As chamadas Nuvens de Chuva não apenas incluem as informações de distribuição de um Boxplot, mas também a distribuição dos valores brutos. Pois diferentes distribuições podem levar a um mesmo Boxplot. O exemplo a seguir é de um post de blog de Cédric Scherer, onde é explicado (em inglês) muito bem por que os Boxplots às vezes não são tão bons.
Temos um conjunto de dados fictício que resulta no seguinte Boxplot:
Portanto, à primeira vista, os dados parecem ser semelhantes com base nas estatísticas do Boxplot. Vamos adicionar agora os números de casos:
Embora o mesmo Boxplot seja gerado, o número de casos por grupo é muito diferente. Agora vamos adicionar os valores brutos (geom_point()
):
ggplot(
data,
aes(
x = group,
y = value
)
) +
geom_boxplot(fill = "grey92") +
geom_point(
size = 2,
alpha = .3,
position = position_jitter(
seed = 1,
width = .2
)
)
À primeira vista, já é evidente que a distribuição entre os grupos não é tão semelhante como os Boxplots podem ter sugerido.

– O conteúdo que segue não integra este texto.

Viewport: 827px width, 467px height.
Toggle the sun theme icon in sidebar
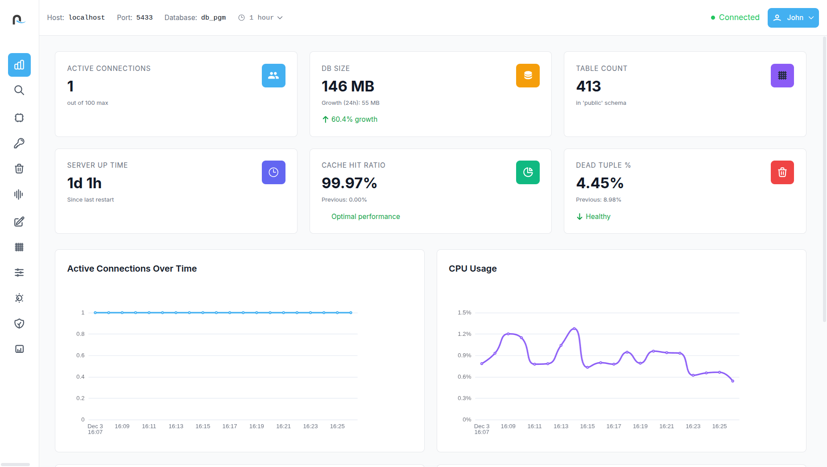[x=19, y=298]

Para incluir essas informações em um Raincloud-Plot, os dados brutos e a distribuição são plotados. Para isso, você precisa instalar e carregar a biblioteca ggdist
:
install.packages("ggdist")
library("ggdist")
Da biblioteca ggdist
, você utiliza a função stat_halfeye()
para exibir a distribuição. Vamos dar esse primeiro passo:
ggplot(data, aes(x = group, y = value)) +
## add half-violin from {ggdist} package
stat_halfeye(
## custom bandwidth
adjust = .5,
## adjust height
width = .6,
## move geom to the right
justification = -.2,
## remove slab interval
.width = 0,
point_colour = NA
) +
geom_boxplot(
width = .12,
## remove outliers
outlier.color = NA ## `outlier.shape = NA` works as well
)
Agora você vê a distribuição ao lado do Boxplot. Mas a informação dos pontos de dados brutos também foi muito útil para entender visualmente os dados. Para isso, você utiliza a função stat_dots()
de ggdist
.
ggplot(
data,
aes(
x = group,
y = value
)
) +
stat_halfeye(
adjust = .5,
width = .6,
justification = -.2,
.width = 0,
point_colour = NA
) +
geom_boxplot(
width = .12,
outlier.color = NA
) +
## Rohdatenpunkte hinzfügen
stat_dots(
# in welche Richtung die Punkt sich türmen sollen, probiere right einfach aus!
side = "left",
# leichtes Einrücken von geom_boxplot()
justification = 1.1,
# Größe der Punkte
binwidth = .25
)
Por último, você pode remover o white space limitando o eixo x:
ggplot(
data,
aes(
x = group,
y = value
)
) +
stat_halfeye(
adjust = .5,
width = .6,
justification = -.2,
.width = 0,
point_colour = NA
) +
geom_boxplot(
width = .12,
outlier.color = NA
) +
## Rohdatenpunkte hinzfügen
stat_dots(
# in welche Richtung die Punkt sich türmen sollen, probiere right einfach aus!
side = "left",
# leichtes Einrücken von geom_boxplot()
justification = 1.1,
# Größe der Punkte
binwidth = .25
) +
# Entferne white space
coord_cartesian(
xlim = c(
1.2,
NA
)
)
Quando você tem muitos pontos de dados e muitos grupos, a visualização com stat_dots()
às vezes pode ser confusa. Alternativamente, você pode usar: geom_halfpoint()
!
ggplot(
data,
aes(
x = group,
y = value
)
) +
stat_halfeye(
adjust = .5,
width = .6,
justification = -.2,
.width = 0,
point_colour = NA
) +
geom_boxplot(
width = .12,
outlier.color = NA
) +
geom_half_point(
# links ausgerichtet
side = "l",
## horizontale Linien anstatt Punkten
shape = 95,
# kein jittern
range_scale = 0,
size = 10,
alpha = .2
) +
# Entferne white space
coord_cartesian(
xlim = c(
1.2,
NA
)
)
Ou com pontos jitterizados:
ggplot(
data,
aes(
x = group,
y = value
)
) +
stat_halfeye(
adjust = .5,
width = .6,
justification = -.2,
.width = 0,
point_colour = NA
) +
geom_boxplot(
width = .12,
outlier.color = NA
) +
geom_half_point(
# Ausrichtung links
side = "l",
# jittering
range_scale = .4,
# Transparenz
alpha = .3
) +
coord_cartesian(
xlim = c(
1.2,
NA
)
)
Portanto, um Raincloud fornece uma visão muito melhor do que um Boxplot!